**** MATERIAL SUPPLIED ****

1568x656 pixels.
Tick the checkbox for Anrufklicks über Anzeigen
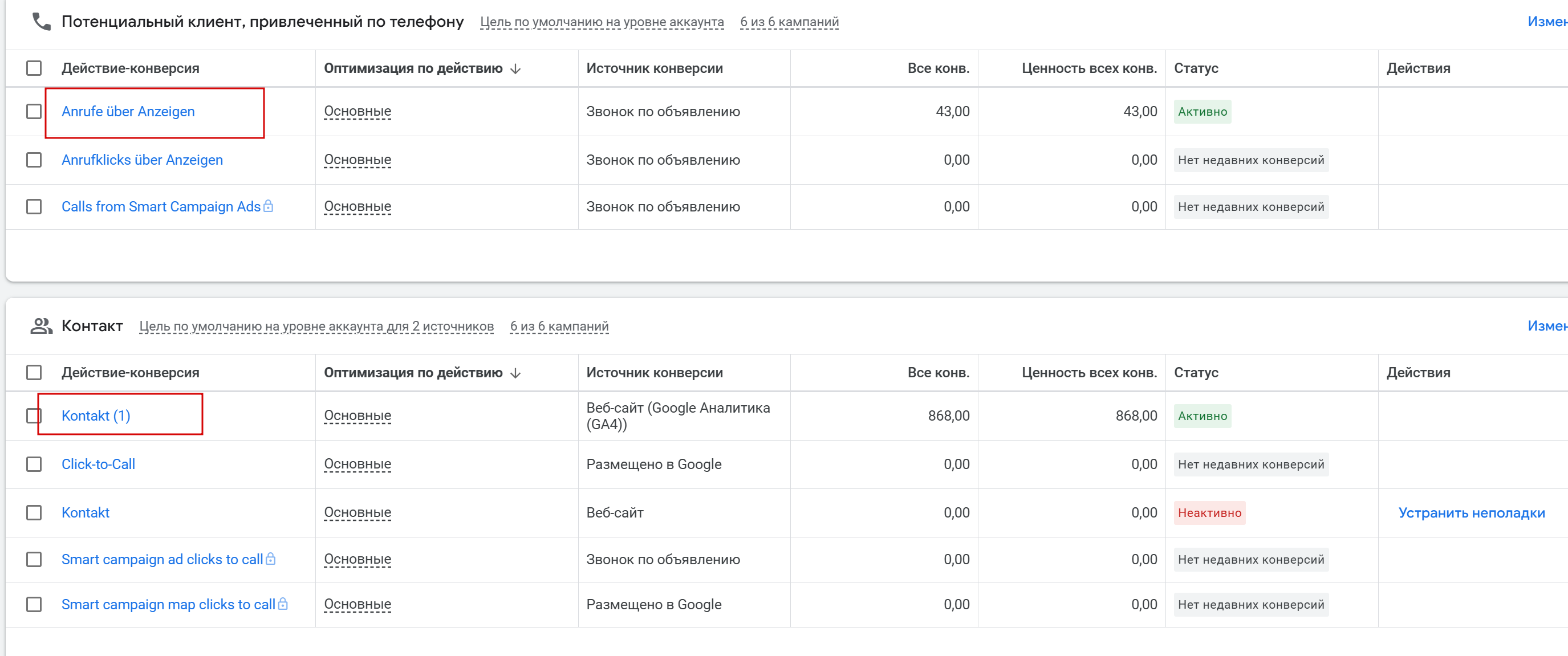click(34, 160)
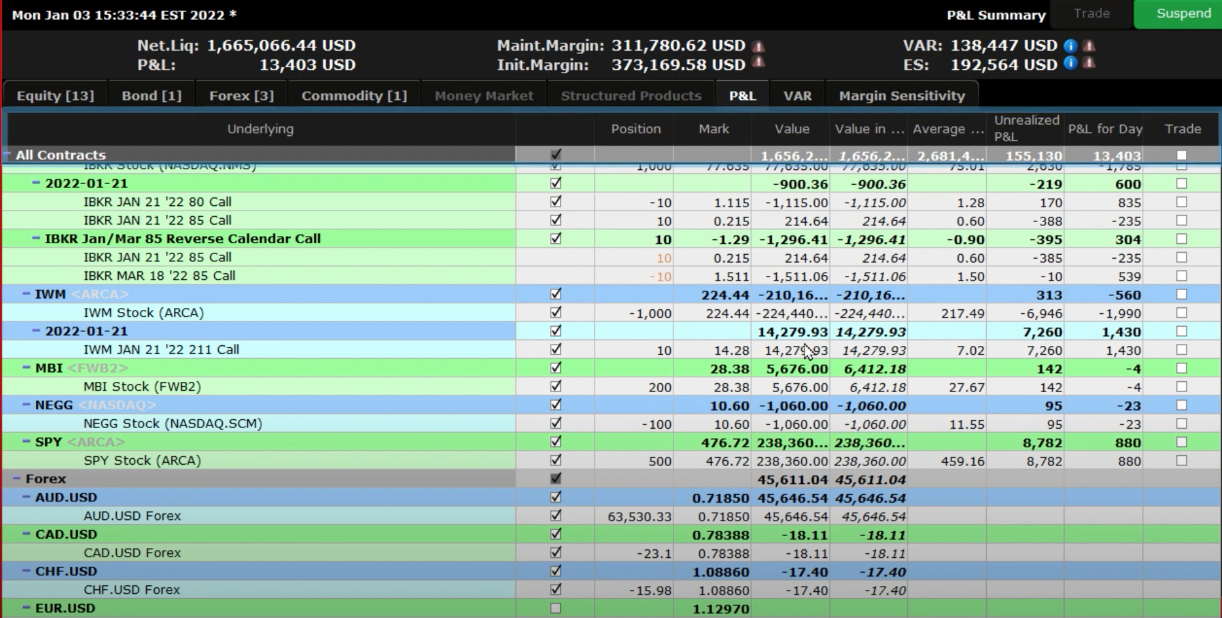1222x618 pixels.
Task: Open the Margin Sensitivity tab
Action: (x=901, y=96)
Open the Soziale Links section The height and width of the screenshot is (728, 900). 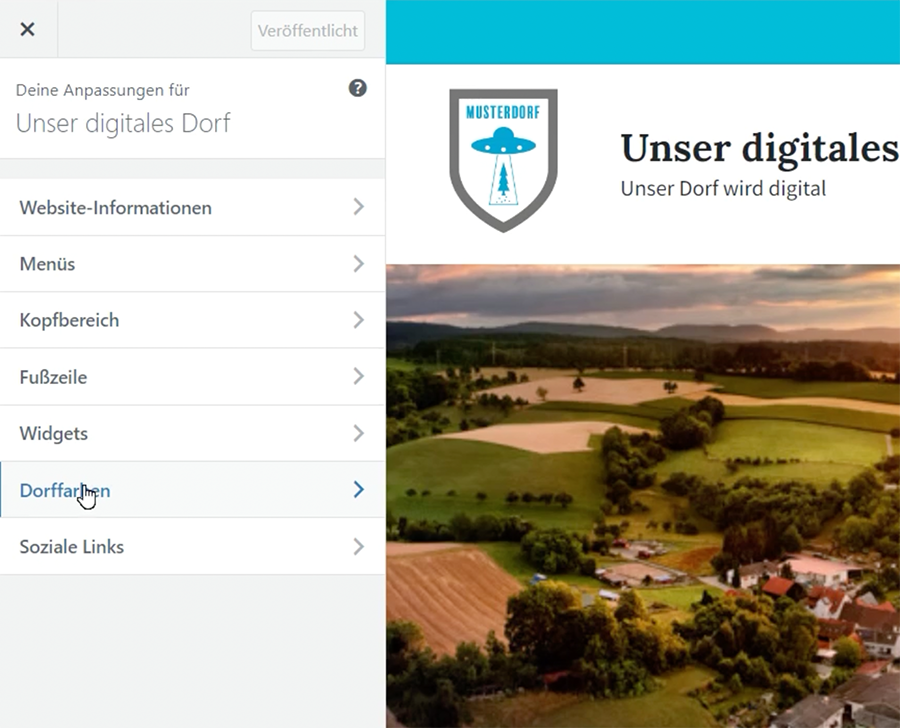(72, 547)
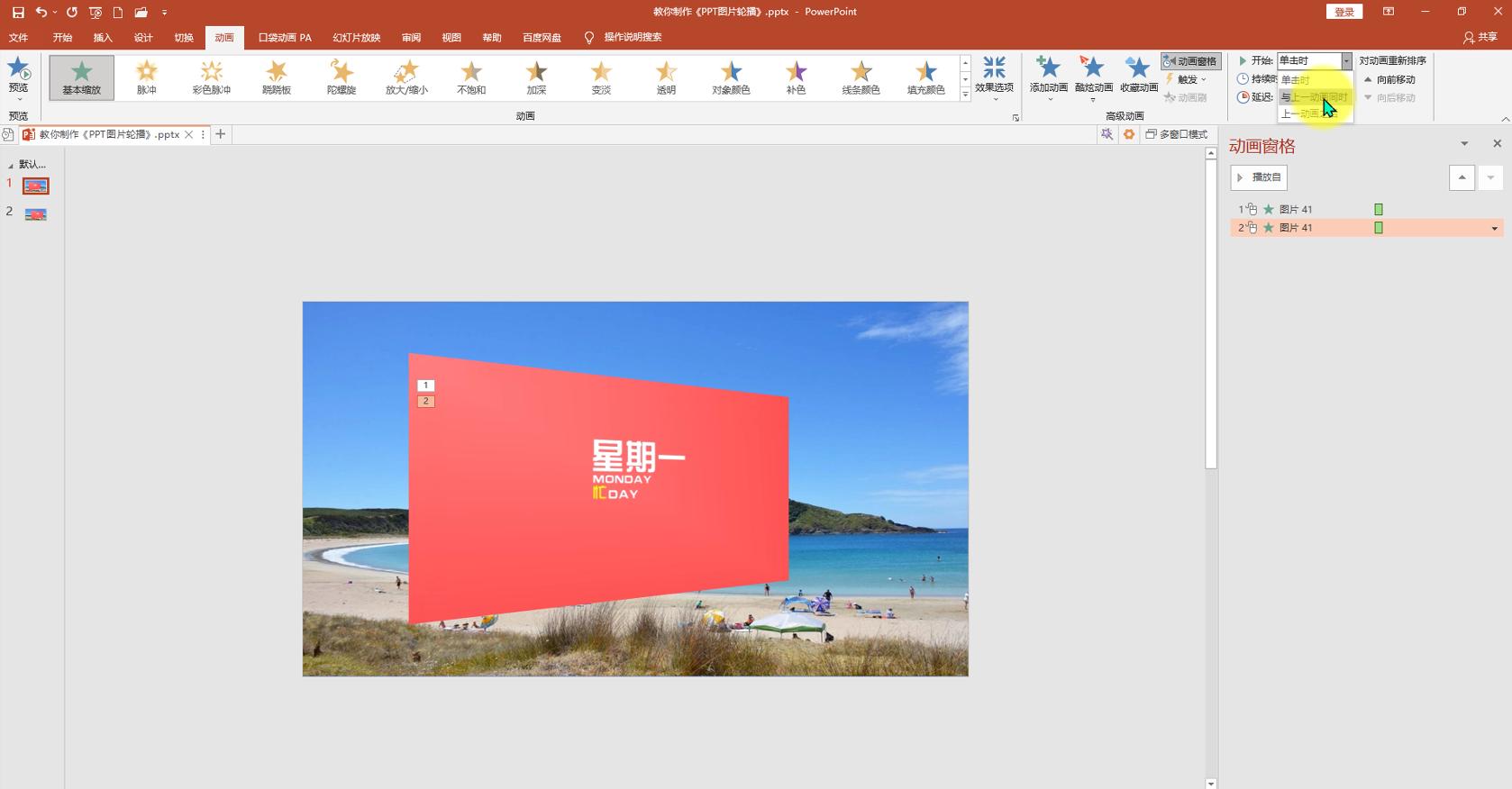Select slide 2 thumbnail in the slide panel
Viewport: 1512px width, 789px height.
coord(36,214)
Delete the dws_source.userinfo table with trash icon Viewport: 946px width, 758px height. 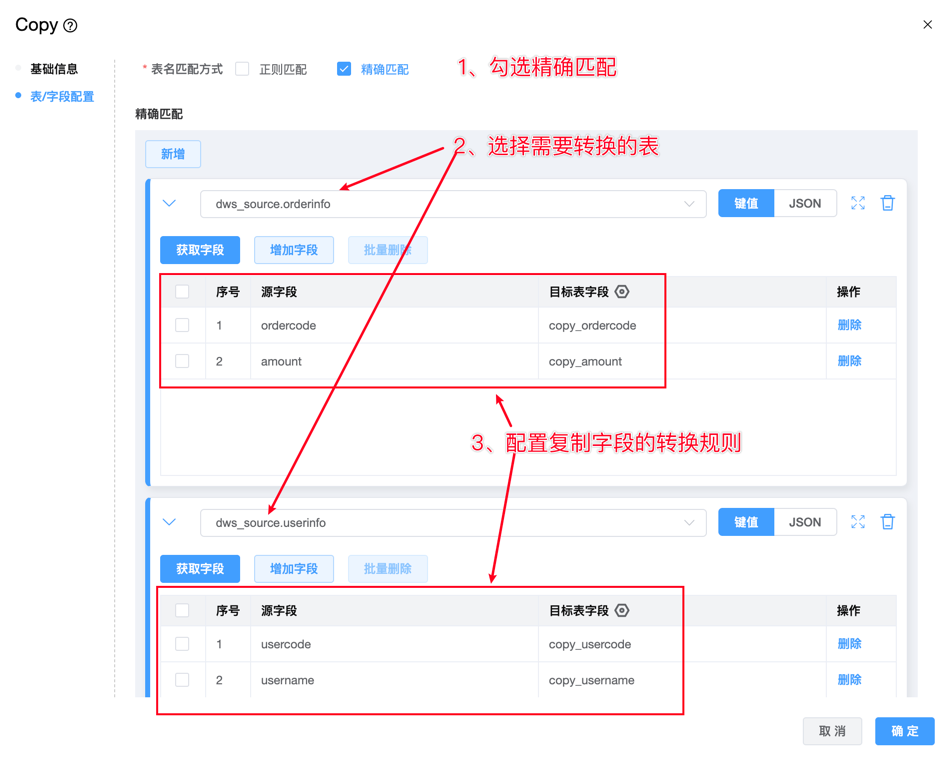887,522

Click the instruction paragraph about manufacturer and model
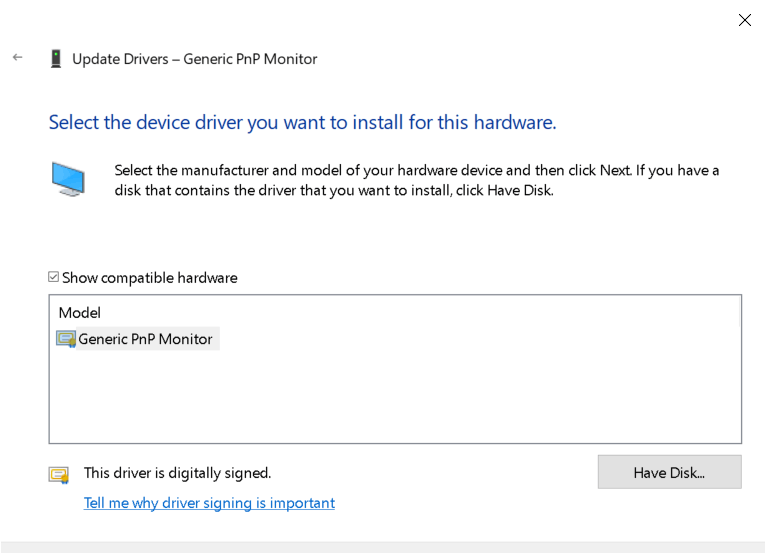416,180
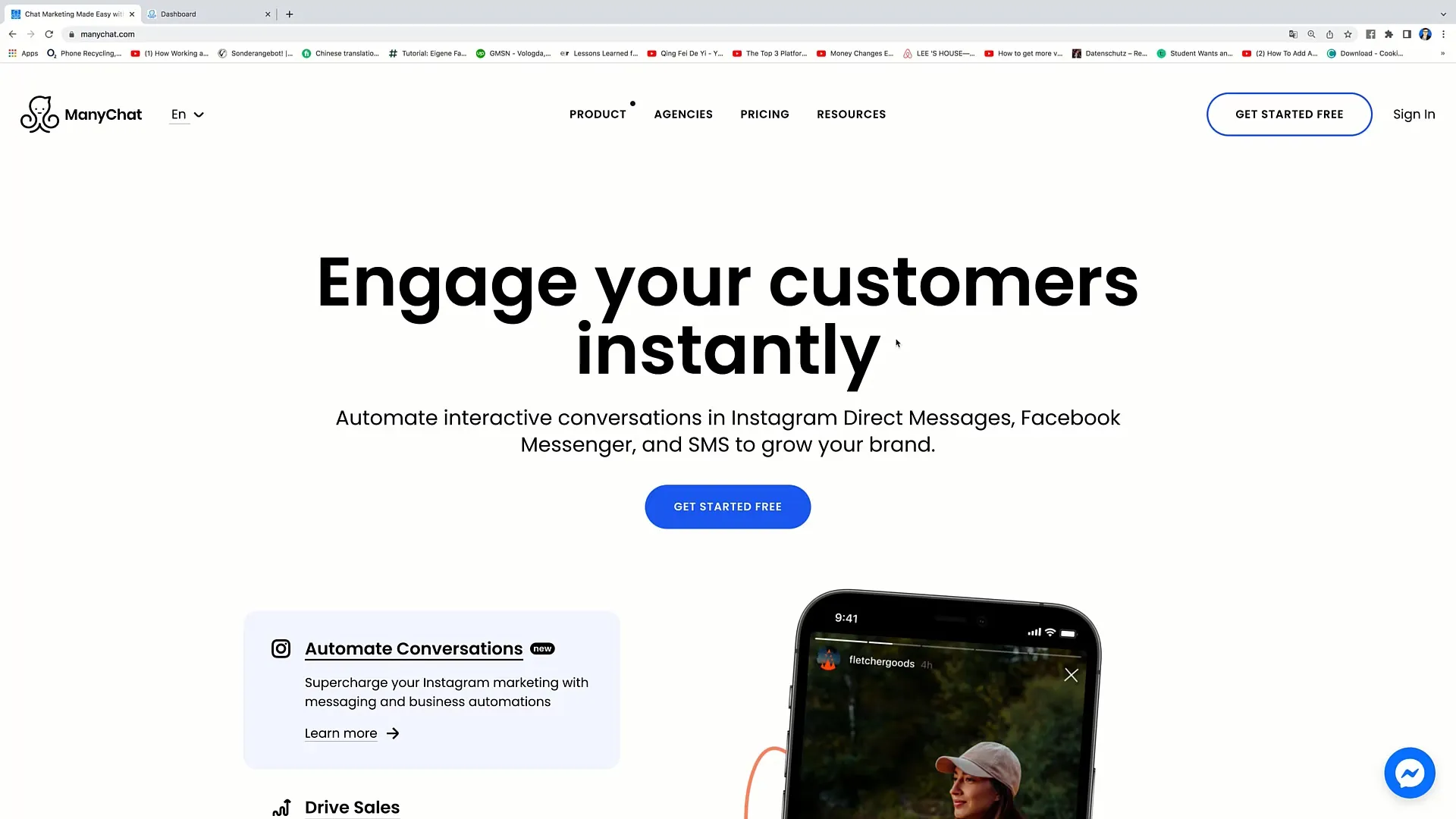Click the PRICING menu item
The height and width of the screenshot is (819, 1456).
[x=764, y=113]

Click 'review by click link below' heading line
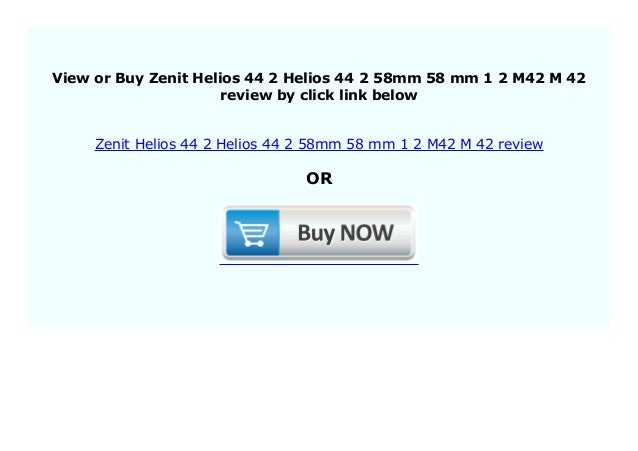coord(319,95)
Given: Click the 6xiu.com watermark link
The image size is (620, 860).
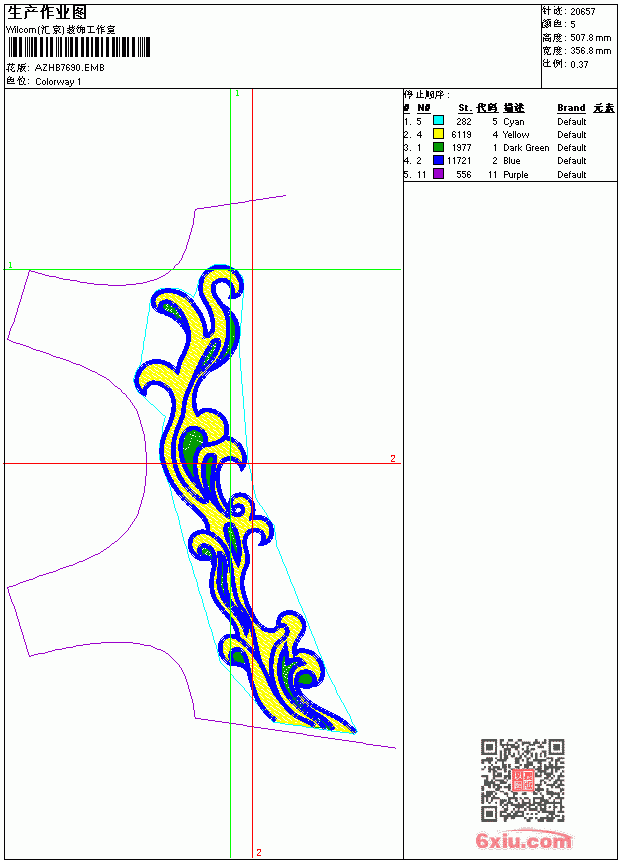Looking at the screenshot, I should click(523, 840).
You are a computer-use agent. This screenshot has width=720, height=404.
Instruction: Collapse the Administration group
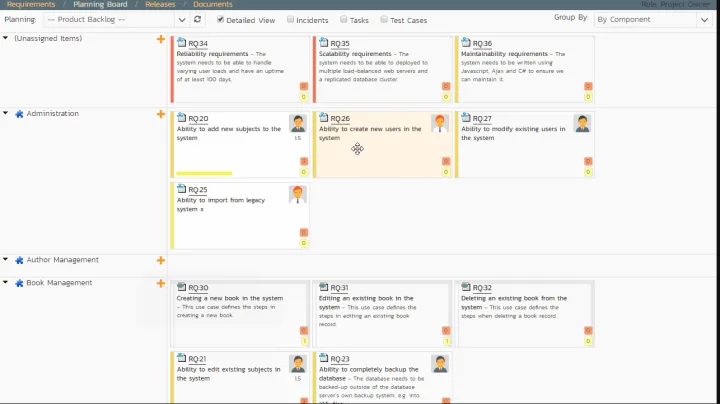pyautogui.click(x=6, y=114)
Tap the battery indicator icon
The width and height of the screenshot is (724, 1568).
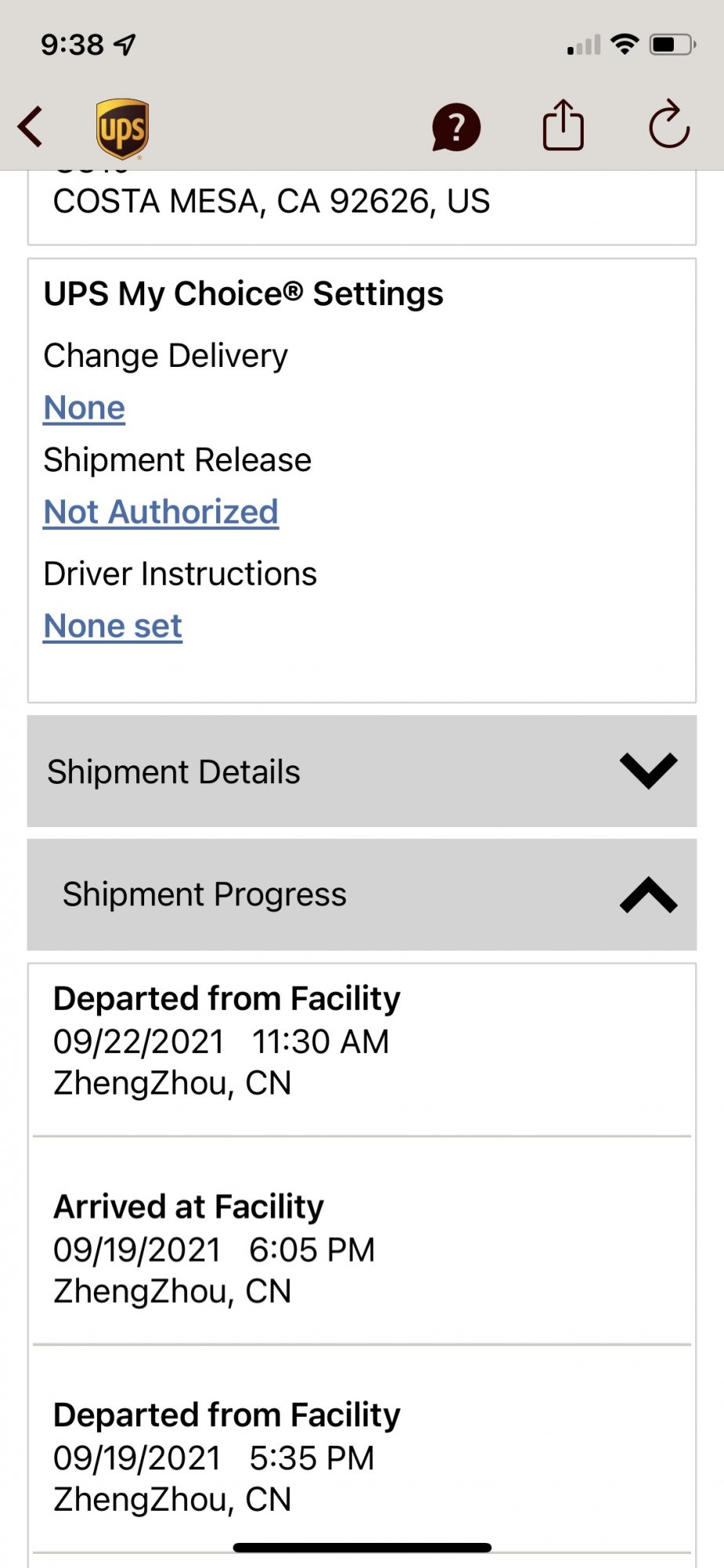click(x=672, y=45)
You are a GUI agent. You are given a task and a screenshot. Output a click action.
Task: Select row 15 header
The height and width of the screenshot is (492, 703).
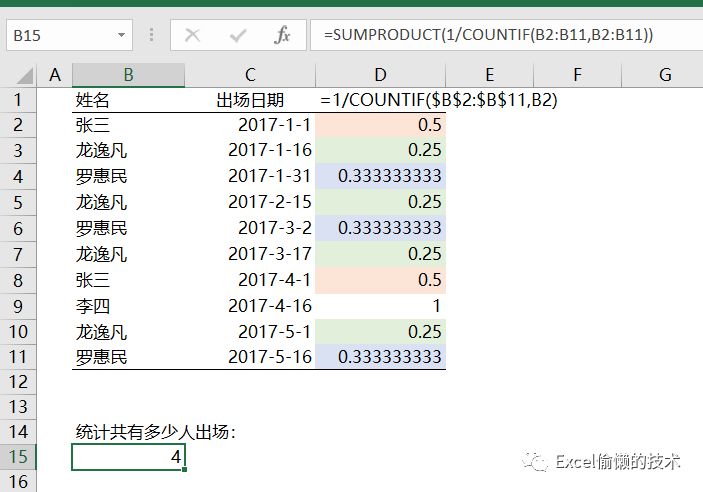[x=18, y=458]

****

== WORK TASK ==
Search the material above for the word "agent", and return each line that holds it.

== OUTPUT FOR THIS EXERCISE ==
You are a computer-use agent. This screenshot has width=720, height=404.
You are a GUI agent. You are given a task and a screenshot. Output a click action.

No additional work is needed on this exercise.